As I am writing this blog, I am sitting in my bedroom. It’s an odd combination of the hot air coming from the vents, but the freezing air coming from the window. Like everyone and their grandmas, the pipes at our house have frozen a couple times this week. Living in DC, we don’t experience much single digit weather, but we make do. As I have been wallowing in self pity of my household woes, I caught up with a friend who is currently in her last semester of library school and applying to jobs. 

However, this blog is not about the job hunt, it’s about informal peer-to-peer mentorship. While there are many formal programs, relationships, or structures to this type of mentorship, a lot of us “fall” into it. When I got my first job at American University, this particular friend was thinking about going to library school and I found myself being giving her the information and mentorship that I wish I had gotten before starting library school.

Almost two years have passed since my friend entered library school and our friendship has evolved in many ways. While we are experiencing different phases of our lives, our conversations changed from the topic of library school and recommended classes, to the very first job search and the stress and anxiety that comes with that.

In the midst of sharing my own interview tips, I was caught by surprise. I noticed that the roles had flipped. She was now mentoring and giving her assurance to me. Seeing as how I am geographically bound on my current job search, she was sending me job posts and assuring me that the job market would pick up. She was telling me that everything was going to be alright. 

This type of informal peer-to-peer mentorship relationship is important because it helps the next generation of librarians, but also because of the shared experiences the two of you might encounter and share, both positive and negative. Peer-to-peer mentorship relationships are an integral part of your growth as a librarian.

Anyone can share their experiences in library land, their journey through that first job hunt, or any other helpful information.

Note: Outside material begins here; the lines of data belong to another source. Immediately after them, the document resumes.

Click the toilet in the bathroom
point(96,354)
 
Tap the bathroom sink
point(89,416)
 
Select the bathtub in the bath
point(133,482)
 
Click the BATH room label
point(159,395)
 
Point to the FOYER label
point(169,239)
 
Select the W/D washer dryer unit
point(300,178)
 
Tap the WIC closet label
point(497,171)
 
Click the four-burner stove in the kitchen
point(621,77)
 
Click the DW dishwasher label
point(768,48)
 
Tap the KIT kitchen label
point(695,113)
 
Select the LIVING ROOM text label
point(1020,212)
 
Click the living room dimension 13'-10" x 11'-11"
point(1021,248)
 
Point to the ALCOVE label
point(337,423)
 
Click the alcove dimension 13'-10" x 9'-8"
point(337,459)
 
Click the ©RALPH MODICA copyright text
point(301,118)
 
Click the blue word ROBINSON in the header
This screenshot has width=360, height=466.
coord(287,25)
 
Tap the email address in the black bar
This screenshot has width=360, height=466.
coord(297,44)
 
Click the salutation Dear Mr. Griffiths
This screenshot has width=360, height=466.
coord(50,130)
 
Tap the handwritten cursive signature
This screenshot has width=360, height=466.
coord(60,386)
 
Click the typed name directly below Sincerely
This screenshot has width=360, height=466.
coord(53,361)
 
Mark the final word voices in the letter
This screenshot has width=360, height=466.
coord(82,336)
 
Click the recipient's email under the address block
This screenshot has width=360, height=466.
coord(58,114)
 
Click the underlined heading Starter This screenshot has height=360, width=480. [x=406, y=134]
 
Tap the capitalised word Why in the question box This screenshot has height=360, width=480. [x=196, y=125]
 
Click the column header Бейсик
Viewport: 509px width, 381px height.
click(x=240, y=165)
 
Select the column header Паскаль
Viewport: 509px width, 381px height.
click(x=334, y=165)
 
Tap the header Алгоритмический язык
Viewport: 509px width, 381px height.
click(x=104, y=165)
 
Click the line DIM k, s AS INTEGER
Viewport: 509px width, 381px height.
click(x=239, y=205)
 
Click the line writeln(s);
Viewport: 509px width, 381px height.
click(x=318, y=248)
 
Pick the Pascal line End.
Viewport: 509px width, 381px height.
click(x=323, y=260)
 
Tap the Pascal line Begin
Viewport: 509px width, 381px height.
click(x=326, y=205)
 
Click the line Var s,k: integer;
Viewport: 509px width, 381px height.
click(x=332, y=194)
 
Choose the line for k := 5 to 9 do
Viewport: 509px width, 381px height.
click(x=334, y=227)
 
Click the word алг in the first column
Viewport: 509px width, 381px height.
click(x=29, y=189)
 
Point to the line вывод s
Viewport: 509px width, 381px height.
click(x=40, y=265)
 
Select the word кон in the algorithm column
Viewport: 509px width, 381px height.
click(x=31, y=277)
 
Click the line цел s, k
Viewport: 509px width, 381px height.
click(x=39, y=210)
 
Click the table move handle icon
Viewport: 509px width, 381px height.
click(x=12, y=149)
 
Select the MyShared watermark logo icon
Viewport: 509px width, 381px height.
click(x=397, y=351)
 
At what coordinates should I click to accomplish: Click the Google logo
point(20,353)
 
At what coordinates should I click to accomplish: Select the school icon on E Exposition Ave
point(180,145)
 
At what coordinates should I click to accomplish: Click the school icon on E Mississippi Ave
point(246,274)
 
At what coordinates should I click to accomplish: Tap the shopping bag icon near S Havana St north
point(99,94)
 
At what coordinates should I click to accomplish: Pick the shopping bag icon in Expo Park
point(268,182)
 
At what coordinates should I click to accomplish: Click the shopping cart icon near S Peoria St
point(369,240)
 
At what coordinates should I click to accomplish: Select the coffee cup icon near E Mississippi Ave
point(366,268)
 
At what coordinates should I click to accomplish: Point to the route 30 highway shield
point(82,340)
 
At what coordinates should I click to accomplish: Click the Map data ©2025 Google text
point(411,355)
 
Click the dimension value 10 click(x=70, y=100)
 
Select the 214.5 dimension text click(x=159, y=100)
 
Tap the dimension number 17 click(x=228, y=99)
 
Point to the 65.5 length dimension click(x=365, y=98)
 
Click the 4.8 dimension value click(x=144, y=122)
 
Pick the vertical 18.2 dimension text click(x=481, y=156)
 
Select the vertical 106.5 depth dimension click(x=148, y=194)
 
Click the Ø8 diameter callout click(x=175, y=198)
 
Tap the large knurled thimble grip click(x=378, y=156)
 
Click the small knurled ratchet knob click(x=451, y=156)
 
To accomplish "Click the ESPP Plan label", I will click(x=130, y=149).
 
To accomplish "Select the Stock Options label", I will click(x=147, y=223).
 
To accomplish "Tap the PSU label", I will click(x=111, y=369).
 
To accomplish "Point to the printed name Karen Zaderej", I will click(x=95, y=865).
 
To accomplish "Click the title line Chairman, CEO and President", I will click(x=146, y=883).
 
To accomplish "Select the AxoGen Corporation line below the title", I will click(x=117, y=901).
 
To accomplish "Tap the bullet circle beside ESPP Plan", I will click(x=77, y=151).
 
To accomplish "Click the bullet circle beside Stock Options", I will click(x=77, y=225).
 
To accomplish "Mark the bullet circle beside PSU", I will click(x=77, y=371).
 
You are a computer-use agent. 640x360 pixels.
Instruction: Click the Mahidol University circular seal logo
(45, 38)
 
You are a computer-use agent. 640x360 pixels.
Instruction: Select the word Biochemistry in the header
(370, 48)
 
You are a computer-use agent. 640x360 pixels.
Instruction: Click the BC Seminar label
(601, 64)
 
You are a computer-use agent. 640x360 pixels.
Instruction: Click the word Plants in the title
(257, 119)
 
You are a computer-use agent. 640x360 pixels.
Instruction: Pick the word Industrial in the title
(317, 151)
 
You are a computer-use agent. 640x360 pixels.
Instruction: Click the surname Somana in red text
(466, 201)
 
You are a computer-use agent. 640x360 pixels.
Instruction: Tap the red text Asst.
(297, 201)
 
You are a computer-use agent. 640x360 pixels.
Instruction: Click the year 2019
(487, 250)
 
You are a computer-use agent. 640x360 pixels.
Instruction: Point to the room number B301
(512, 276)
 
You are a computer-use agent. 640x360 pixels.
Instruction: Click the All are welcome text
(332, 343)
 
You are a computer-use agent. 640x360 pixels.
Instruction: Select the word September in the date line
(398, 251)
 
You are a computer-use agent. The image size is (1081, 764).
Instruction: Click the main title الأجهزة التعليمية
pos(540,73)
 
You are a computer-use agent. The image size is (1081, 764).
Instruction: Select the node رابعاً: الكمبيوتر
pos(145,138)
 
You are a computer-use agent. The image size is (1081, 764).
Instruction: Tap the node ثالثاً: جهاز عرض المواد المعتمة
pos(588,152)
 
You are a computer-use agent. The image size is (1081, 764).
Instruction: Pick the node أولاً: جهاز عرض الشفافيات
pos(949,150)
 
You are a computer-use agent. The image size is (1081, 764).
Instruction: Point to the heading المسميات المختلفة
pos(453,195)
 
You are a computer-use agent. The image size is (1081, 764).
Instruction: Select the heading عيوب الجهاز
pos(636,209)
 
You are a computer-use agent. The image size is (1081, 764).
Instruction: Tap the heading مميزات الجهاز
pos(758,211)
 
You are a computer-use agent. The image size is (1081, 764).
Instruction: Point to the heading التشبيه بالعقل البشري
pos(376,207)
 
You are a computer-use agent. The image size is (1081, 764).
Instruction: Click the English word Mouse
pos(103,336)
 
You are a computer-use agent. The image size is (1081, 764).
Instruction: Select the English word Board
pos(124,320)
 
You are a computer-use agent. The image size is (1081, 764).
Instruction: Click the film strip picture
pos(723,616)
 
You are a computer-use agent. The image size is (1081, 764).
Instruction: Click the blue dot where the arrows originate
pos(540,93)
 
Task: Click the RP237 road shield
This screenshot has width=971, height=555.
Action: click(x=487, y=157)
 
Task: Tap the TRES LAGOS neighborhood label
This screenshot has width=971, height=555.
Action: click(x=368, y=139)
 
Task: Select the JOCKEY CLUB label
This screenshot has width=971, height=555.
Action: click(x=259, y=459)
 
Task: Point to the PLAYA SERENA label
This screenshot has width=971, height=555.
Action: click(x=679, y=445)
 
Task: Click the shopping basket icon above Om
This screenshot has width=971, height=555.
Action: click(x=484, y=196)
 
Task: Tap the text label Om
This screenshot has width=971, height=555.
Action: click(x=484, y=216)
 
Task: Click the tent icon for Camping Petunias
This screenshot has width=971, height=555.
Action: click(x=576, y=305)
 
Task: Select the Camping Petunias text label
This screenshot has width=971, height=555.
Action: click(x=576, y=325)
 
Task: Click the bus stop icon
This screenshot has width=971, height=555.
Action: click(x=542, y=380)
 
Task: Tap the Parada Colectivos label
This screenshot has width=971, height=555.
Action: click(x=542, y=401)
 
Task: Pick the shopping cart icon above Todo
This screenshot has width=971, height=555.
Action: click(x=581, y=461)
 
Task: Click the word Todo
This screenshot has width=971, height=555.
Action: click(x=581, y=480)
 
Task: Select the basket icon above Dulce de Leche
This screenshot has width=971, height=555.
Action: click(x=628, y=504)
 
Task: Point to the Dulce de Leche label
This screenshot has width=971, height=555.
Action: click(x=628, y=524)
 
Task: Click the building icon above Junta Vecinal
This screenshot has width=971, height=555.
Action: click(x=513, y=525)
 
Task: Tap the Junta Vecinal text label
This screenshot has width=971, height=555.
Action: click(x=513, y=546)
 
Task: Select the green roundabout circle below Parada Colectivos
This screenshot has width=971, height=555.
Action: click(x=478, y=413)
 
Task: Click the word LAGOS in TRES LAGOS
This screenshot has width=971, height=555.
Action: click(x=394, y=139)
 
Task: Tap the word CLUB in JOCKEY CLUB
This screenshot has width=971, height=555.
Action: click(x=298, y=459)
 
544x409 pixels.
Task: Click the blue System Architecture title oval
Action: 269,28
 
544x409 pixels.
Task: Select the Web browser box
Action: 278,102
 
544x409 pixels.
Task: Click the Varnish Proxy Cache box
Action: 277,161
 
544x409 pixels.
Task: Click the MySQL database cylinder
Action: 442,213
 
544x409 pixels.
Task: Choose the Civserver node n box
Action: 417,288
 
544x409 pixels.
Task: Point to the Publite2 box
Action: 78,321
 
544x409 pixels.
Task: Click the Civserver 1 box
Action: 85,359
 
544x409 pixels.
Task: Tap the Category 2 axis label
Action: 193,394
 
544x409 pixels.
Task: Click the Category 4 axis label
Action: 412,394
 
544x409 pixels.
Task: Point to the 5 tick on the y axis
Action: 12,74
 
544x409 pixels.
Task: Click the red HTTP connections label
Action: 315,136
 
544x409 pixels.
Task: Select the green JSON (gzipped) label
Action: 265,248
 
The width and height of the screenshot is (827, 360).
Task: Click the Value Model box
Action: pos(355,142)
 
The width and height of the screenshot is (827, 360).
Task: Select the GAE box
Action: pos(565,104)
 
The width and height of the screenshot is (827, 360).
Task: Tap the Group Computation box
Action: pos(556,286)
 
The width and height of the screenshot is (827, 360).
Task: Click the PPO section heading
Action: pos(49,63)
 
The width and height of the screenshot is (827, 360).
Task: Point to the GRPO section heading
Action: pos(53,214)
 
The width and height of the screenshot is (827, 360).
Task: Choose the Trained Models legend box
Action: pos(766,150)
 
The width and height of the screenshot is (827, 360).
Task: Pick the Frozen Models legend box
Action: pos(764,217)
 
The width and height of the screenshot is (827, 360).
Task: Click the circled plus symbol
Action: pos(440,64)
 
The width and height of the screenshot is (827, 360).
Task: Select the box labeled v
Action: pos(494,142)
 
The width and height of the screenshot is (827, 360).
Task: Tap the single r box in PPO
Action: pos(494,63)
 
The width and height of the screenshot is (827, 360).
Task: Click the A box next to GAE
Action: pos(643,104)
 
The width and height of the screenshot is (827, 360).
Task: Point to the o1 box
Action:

However, there are some topics that may be a little hard to discuss and share with just anyone. 

I believe that the foundation of a good mentorship relationship of any kind is trust, empathy, and respect. It takes these three things to be able to talk openly about some difficult topics in librarianship. Topics such as being the very few women of color at your workplace, microaggressions, unspoken rules of interviewing for a job, or navigating difficult relationships.

Having these conversations allows for reflection, discussion, and action. The great thing about this relationship is that you’re able to see the growth of the other person, both personally and professionally. It’s almost as if you’ve grown up together and become adults. I encourage everyone to cherish these relationships because your education as a librarian is never over. The best teachers are the ones closest to you.